▶ [DESCRIPTION OF THE TASK] Write out every line of the entries below again, including the requests, and multiply each coordinate in the answers by 0.75, rounding to whole numbers with halves rounded up. Do not include the pictures in your answer.

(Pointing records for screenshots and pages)
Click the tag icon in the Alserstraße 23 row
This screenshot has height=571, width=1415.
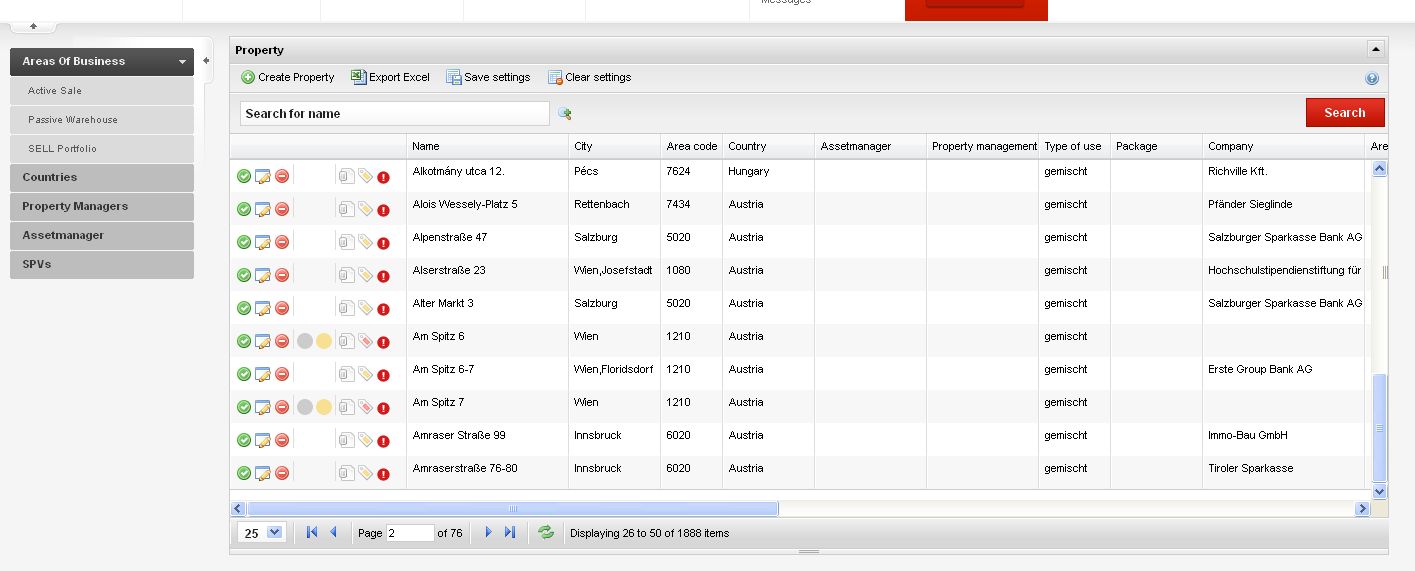[365, 275]
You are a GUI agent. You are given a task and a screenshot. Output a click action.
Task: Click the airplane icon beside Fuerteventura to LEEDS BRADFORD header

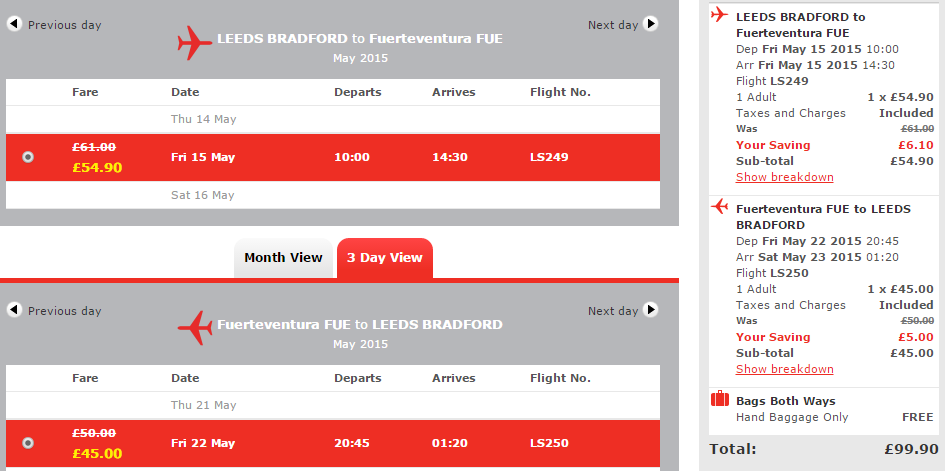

▶ [WRITTEN ANSWER]
Click the tag icon in the Alserstraße 23 row
This screenshot has height=571, width=1415.
[274, 206]
You are a GUI agent. You are given a task and a screenshot. Output a click action.
Task: Click the airplane icon beside Fuerteventura to LEEDS BRADFORD header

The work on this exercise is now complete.